These are the shows that really wowed us this year.
2016 was an uncommonly good year for Broadway, but certain shows rose above the rest. Here are our picks for the 5 best Broadway shows of the year:
1. Dear Evan Hansen
This electrifying new musical tells the story of a socially awkward teenager who gets lost in a lie that precipitates into a category-5 Twitterstorm. With direction by Michael Greif (Rent) and sets by David Korins (Hamilton), the show captures the insidious power of social media better than any other stage show we've seen. Benj Pasek and Justin Paul's memorable pop score seamlessly alloys with Steven Levenson's astute and suspenseful book to create an emotional wallop. People will be talking about leading man Ben Platt's unsettlingly real performance for years to come. The show opened to critical acclaim in May at Second Stage off-Broadway before transferring to Broadway. If $10 million in advance ticket sales is any indication, Evan Hansen is shaping up to be the box office hit of the season and a top contender for the 2017 Tonys.
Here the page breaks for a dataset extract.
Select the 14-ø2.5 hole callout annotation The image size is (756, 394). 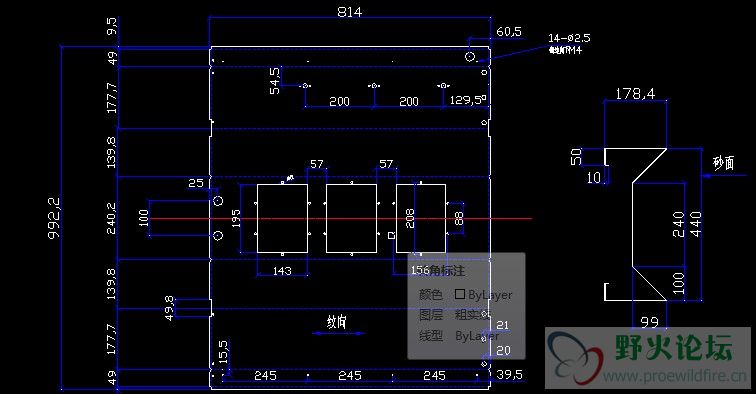(569, 38)
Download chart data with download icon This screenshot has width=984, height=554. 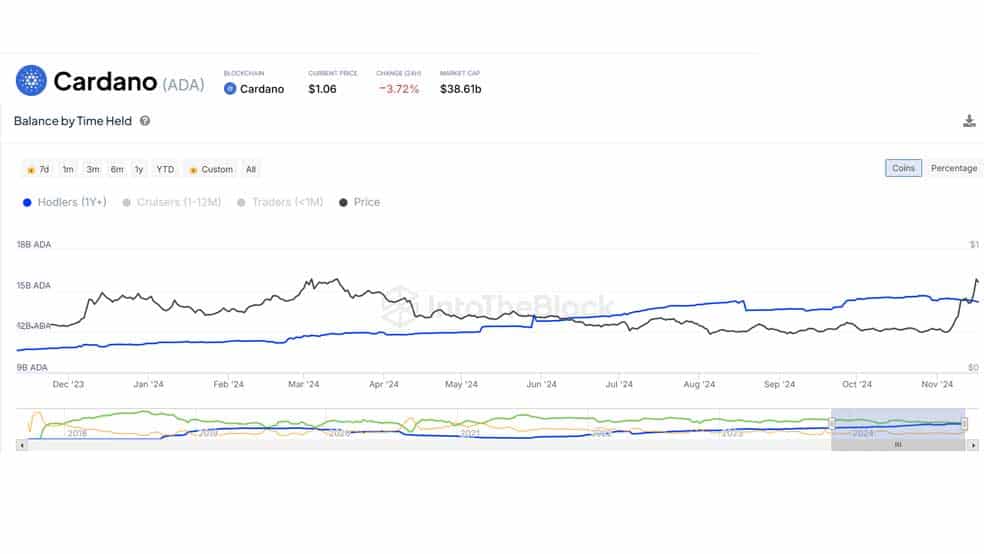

2. Natasha, Pierre & The Great Comet of 1812
This is the most radically innovative Broadway experience of 2016, which one wouldn't expect from a musical adaptation of Leo Tolstoy's 1869 novel, War and Peace. Sure enough, though, the Broadway rulebook gets thrown out the window from the moment we step into the building. Set designer Mimi Lien and director Rachel Chavkin have turned the Imperial Theatre upside down, making the lobby a portal into an underground Russian punk venue and the house a plush 19th-century nightclub. Dave Malloy's songs are simultaneously challenging and melodic and the stellar cast performs them magnificently. This is especially true of leading man Josh Groban, who is making his Broadway debut. The audience is everywhere, even on what is usually the Imperial stage, while the show unfolds around us, including in the mezzanine. This is going to become one of those landmark productions that everyone references in the future, so don't miss your chance to say you were there.
3. The Humans
The 2016 Tony Award winner for Best Play, Stephen Karam's The Humans, is not only formally daring, but undeniably relevant to our fretful age: Set over the course of a family Thanksgiving in a sparsely furnished Chinatown apartment, the story elegantly unveils the anxieties of the characters: Theirs fears of loneliness, illness, and poverty all get served up before the dessert course. Director Joe Mantello masterfully endows the stage with an inexplicable air of dread that he and the cast maintain for 90 full minutes. Reed Birney and Jayne Houdyshell play middle-aged married couple Erik and Deirdre Blake; both actors won Tony Awards for their unforgettable performances. This slow-boil thriller is closing in January, so be sure to get your tickets before it goes away.
4. Eclipsed
2016 was a big year for writer-actress Danai Gurira: Her play Familiar opened off-Broadway, as an actress she filmed another season of The Walking Dead, and she made her Broadway debut as a playwright with Eclipsed, her gripping drama about five women in the Liberian Civil War. With a riveting production by director Liesl Tommy, the play offered Broadway audiences a window into a world few Americans know much about: It told the story of a group of women married to the same warlord, sharing a small one-room home in a rebel camp. The cast (including Oscar winner Lupita Nyong'o in her Broadway debut) gave performances that were humorous and heartbreaking, making them feel very close to us, rather than across the Atlantic Ocean. We've become big fans of Gurira's work since Eclipsed and we can't wait to see what she writes next.
5. Oh, Hello on Broadway
This two-man show based on a popular Comedy Central sketch is perhaps the unlikeliest entry here, but Nick Kroll and John Mulaney left us in stitches. They play Gil Faizon and George St. Geegland, a pair of elderly Upper West Siders attached at the hip. Over the course of the evening they present a workshop of their play (about elderly Upper West Siders named George and Gil) and treat us to a live version of their cable access show, Too Much Tuna. That bit is created with the help of a new guest every night. George and Gil have interviewed Bobby Cannavale, Aziz Ansari, and their ultimate: Alan Alda. Complete with giant puppets and a wheezing dream ballet, this show is silly good fun, a perfect respite for your weary brain.